Public-private partnership (PPP) has significantly developed the country’s energy industry, but other sectors, such as transport, telecommunications, water and social infrastructure, remain untapped by the private sector due to the constitutional restriction on foreign ownership.

According to the PPP Monitor of the Asian Development Bank (ADB), the Philippines ranks lowest among eight countries in terms of allowable foreign stake in greenfield projects due to the constitutional provision limiting foreign ownership to 40 percent. The report showed this is far behind surveyed countries Bangladesh, India, Indonesia, Kazakhstan, China, Thailand and Vietnam.
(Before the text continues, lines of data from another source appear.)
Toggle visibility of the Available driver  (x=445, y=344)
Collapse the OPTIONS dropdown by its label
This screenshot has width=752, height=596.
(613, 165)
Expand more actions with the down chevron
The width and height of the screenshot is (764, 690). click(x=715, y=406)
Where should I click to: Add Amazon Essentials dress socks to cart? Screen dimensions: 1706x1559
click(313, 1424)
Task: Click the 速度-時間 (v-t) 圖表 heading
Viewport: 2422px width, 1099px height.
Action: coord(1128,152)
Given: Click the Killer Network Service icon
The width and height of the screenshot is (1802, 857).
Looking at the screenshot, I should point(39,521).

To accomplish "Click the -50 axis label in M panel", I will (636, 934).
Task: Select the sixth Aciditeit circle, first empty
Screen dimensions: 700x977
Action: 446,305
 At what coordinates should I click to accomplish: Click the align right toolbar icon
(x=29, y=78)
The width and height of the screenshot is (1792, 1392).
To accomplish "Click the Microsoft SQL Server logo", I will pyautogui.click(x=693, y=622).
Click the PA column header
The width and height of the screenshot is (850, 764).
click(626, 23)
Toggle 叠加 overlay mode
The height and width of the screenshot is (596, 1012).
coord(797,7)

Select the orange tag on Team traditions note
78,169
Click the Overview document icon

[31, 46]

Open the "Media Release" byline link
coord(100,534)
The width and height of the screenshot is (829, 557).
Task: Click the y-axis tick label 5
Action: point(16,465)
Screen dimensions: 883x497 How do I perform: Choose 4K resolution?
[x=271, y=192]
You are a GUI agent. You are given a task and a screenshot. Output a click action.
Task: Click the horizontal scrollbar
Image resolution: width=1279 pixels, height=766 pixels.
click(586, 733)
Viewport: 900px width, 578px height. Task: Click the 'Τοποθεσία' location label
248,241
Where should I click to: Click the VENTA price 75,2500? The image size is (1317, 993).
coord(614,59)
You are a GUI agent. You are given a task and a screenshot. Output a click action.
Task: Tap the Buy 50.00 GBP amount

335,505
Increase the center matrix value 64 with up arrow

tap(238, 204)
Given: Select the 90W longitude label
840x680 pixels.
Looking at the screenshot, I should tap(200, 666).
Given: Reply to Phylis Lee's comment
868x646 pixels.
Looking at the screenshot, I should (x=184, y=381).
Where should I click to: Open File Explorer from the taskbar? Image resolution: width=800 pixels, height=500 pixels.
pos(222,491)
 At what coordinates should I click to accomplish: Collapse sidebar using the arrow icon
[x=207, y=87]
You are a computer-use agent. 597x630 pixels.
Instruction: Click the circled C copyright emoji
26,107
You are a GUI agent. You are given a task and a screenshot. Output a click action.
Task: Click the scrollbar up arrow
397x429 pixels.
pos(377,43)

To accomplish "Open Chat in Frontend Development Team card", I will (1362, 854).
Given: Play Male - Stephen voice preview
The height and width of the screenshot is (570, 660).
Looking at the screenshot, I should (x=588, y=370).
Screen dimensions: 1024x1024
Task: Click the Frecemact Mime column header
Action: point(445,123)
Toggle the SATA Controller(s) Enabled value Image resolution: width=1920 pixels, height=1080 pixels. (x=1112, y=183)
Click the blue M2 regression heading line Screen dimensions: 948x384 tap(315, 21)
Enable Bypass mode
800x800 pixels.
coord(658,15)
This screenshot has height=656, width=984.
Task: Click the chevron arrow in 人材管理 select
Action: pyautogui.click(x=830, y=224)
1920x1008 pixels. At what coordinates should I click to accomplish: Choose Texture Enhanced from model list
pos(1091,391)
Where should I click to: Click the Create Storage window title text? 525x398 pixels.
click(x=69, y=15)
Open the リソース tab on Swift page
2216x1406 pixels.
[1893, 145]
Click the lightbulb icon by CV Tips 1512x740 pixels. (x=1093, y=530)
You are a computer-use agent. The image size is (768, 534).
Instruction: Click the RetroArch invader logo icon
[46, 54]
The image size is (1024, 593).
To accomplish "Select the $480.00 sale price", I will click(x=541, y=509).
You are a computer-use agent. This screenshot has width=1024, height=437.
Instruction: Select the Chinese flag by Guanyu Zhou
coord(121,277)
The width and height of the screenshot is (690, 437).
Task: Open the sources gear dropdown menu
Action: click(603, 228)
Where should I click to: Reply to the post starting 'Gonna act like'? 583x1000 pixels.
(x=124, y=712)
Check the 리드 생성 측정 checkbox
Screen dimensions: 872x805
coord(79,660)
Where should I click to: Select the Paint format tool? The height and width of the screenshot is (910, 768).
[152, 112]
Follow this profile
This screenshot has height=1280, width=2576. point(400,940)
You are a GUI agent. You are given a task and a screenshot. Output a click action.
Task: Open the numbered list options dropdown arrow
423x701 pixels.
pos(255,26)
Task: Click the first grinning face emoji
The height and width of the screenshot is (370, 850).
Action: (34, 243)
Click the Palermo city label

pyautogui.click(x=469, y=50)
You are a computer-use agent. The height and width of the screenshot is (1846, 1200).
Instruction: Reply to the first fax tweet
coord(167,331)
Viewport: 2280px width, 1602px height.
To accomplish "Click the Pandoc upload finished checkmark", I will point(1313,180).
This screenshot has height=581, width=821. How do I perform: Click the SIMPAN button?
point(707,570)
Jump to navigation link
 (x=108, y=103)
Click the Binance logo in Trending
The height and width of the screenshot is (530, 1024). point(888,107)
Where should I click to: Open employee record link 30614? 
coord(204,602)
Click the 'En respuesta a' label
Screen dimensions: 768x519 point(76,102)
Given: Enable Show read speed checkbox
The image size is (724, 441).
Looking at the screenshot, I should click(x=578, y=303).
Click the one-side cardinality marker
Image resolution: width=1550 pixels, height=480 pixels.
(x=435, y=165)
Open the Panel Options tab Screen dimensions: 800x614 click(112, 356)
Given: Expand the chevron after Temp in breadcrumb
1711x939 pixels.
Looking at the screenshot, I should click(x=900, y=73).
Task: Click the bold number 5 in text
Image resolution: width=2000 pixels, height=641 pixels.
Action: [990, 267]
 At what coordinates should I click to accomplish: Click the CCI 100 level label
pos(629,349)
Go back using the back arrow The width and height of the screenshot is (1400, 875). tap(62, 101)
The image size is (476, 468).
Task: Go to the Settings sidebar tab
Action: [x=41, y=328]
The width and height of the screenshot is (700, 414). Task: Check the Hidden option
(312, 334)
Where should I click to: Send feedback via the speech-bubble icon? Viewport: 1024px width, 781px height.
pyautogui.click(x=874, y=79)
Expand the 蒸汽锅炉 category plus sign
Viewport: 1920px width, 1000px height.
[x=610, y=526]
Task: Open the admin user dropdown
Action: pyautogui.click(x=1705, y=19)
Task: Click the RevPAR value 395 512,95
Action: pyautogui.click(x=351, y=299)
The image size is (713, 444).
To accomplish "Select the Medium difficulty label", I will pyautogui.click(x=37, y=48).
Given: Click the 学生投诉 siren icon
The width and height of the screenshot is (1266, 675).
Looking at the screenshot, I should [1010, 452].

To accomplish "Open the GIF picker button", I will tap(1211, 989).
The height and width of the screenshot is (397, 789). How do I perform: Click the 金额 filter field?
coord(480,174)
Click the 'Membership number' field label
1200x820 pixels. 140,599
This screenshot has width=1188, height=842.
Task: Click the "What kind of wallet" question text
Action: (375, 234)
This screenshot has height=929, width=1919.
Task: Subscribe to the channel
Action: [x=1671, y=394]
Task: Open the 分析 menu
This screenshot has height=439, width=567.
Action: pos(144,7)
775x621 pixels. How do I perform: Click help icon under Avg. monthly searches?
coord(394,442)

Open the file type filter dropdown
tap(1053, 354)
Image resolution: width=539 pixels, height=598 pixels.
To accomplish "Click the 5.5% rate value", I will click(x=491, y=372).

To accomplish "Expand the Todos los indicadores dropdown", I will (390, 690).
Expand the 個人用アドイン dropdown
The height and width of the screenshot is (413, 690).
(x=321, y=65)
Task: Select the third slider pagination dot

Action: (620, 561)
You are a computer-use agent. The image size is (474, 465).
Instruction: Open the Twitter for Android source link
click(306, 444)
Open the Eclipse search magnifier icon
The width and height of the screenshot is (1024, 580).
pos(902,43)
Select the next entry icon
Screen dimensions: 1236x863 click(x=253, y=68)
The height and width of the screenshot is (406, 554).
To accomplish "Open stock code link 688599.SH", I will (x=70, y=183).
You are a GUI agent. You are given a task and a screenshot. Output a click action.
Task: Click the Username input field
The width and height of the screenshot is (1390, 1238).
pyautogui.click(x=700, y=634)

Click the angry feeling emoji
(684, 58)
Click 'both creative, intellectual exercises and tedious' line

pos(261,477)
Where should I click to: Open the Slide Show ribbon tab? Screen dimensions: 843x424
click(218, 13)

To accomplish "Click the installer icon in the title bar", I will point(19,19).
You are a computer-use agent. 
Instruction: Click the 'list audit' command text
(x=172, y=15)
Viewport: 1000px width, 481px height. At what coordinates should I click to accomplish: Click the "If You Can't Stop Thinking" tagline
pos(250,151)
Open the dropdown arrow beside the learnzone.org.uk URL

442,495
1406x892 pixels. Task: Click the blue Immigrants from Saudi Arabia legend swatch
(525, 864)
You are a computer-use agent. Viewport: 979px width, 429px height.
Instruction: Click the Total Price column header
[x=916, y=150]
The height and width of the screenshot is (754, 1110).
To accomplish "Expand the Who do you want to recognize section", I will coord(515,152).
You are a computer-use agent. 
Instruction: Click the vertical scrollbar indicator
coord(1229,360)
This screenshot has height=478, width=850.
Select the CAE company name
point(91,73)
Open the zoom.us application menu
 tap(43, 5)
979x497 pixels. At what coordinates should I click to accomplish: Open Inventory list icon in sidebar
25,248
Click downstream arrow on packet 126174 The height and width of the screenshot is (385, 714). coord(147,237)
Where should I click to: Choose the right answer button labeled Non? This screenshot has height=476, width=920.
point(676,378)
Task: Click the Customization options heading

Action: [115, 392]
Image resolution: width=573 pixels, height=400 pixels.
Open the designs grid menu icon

The report said the country was able to complete a total of 119 PPP projects, amounting to $56.9 billion, from 1990 to 2016. Out of the 119 PPP projects that have reached financial close, 77 were energy infrastructure, 27 were transport, seven were information and communications technology (ICT), six were water and two were social infrastructure.

The report also noted that foreign-sponsor participation was always available in recent years, like in 2016, when 52 percent of the 62 PPP projects were backed by foreign entities.

However, the report noted that  “while much has been achieved in developing the PPP market in the country, there remain challenges,” one of which is the constitutional restriction on foreign ownership that has apparently discouraged entry of foreign players in public utilities.

“One challenge is the current limit of 40-percent foreign ownership in the PPP project company in infrastructure projects, where the operation requires a public-utility franchise. This may restrict competition and, in some ways, can inhibit Philippine infrastructure development,” the PPP Monitor said.

According to the report, the country has posted modest number of shares of PPP projects that have reached financial close in transportation (23 percent), ICT (6 percent), water (5 percent) and social infrastructure (2 percent). Among the surveyed countries, excluding Papua New Guinea, the Philippines ranked fourth in number of PPP projects completed in transportation and ICT, fifth in water and third in social infrastructure. The country ranked fourth in number of PPP projects that have reached financial close in the energy industry.

Aside from the constitutional restriction on foreign ownership, the country has a “notorious” record on dispute resolution and enforcement mechanism.

“Although the dispute-resolution mechanism is transparent, it is still considered not efficient and time-consuming, aside from costly court processes. Typically, the resolution of disputes is left to the discretion of parties, including the use of alternative dispute resolution with agreements citing international arbitration as a mechanism of choice,” the report read.